Each record must appear in the answer exactly as given.

──────── INPUT FOR THIS TASK ────────

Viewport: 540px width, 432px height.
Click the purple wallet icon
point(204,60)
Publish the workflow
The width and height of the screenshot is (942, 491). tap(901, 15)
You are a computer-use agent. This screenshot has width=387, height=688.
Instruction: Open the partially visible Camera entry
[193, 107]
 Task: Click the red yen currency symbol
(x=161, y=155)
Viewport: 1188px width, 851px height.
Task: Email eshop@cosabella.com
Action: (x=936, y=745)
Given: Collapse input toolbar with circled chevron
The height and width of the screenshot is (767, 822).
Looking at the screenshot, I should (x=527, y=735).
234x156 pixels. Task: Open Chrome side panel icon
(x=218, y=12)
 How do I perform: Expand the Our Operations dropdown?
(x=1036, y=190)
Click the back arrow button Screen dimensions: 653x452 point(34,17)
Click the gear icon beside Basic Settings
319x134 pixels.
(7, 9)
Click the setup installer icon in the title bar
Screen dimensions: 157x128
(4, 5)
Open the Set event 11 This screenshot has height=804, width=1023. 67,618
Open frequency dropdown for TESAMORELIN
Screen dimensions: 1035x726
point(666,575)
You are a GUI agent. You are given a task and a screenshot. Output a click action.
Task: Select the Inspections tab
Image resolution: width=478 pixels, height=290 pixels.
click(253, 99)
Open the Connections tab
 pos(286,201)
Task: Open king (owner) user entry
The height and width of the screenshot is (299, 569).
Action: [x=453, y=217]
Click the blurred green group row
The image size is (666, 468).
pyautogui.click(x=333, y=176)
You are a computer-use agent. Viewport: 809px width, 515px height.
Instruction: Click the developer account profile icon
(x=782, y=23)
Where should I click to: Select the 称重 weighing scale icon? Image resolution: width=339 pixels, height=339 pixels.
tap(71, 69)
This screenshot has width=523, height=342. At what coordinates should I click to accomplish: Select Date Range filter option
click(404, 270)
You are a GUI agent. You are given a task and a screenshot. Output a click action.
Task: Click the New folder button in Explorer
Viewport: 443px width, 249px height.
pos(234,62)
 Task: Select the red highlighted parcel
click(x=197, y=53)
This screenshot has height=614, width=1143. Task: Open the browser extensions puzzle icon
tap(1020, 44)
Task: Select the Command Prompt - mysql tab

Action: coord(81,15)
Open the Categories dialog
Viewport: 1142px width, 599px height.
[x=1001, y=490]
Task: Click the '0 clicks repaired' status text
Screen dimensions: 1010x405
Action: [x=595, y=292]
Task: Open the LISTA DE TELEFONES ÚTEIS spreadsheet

────────

> **PROBLEM SOLUTION**
Viewport: 540px width, 432px height.
Click the purple wallet icon
point(204,60)
Publish the workflow
The width and height of the screenshot is (942, 491). tap(901, 15)
You are a computer-use agent. This screenshot has width=387, height=688.
Instruction: Open the partially visible Camera entry
[193, 107]
 Task: Click the red yen currency symbol
(x=161, y=155)
Viewport: 1188px width, 851px height.
Task: Email eshop@cosabella.com
Action: (x=936, y=745)
Given: Collapse input toolbar with circled chevron
The height and width of the screenshot is (767, 822).
Looking at the screenshot, I should (x=527, y=735).
234x156 pixels. Task: Open Chrome side panel icon
(x=218, y=12)
 How do I perform: Expand the Our Operations dropdown?
(x=1036, y=190)
Click the back arrow button Screen dimensions: 653x452 point(34,17)
Click the gear icon beside Basic Settings
319x134 pixels.
(7, 9)
Click the setup installer icon in the title bar
Screen dimensions: 157x128
(4, 5)
Open the Set event 11 This screenshot has height=804, width=1023. 67,618
Open frequency dropdown for TESAMORELIN
Screen dimensions: 1035x726
point(666,575)
You are a GUI agent. You are given a task and a screenshot. Output a click action.
Task: Select the Inspections tab
Image resolution: width=478 pixels, height=290 pixels.
click(253, 99)
Open the Connections tab
 pos(286,201)
Task: Open king (owner) user entry
The height and width of the screenshot is (299, 569).
Action: [x=453, y=217]
Click the blurred green group row
The image size is (666, 468).
pyautogui.click(x=333, y=176)
You are a computer-use agent. Viewport: 809px width, 515px height.
Instruction: Click the developer account profile icon
(x=782, y=23)
Where should I click to: Select the 称重 weighing scale icon? Image resolution: width=339 pixels, height=339 pixels.
tap(71, 69)
This screenshot has width=523, height=342. At what coordinates should I click to accomplish: Select Date Range filter option
click(404, 270)
You are a GUI agent. You are given a task and a screenshot. Output a click action.
Task: Click the New folder button in Explorer
Viewport: 443px width, 249px height.
pos(234,62)
 Task: Select the red highlighted parcel
click(x=197, y=53)
This screenshot has height=614, width=1143. Task: Open the browser extensions puzzle icon
tap(1020, 44)
Task: Select the Command Prompt - mysql tab

Action: coord(81,15)
Open the Categories dialog
Viewport: 1142px width, 599px height.
[x=1001, y=490]
Task: Click the '0 clicks repaired' status text
Screen dimensions: 1010x405
Action: [x=595, y=292]
Task: Open the LISTA DE TELEFONES ÚTEIS spreadsheet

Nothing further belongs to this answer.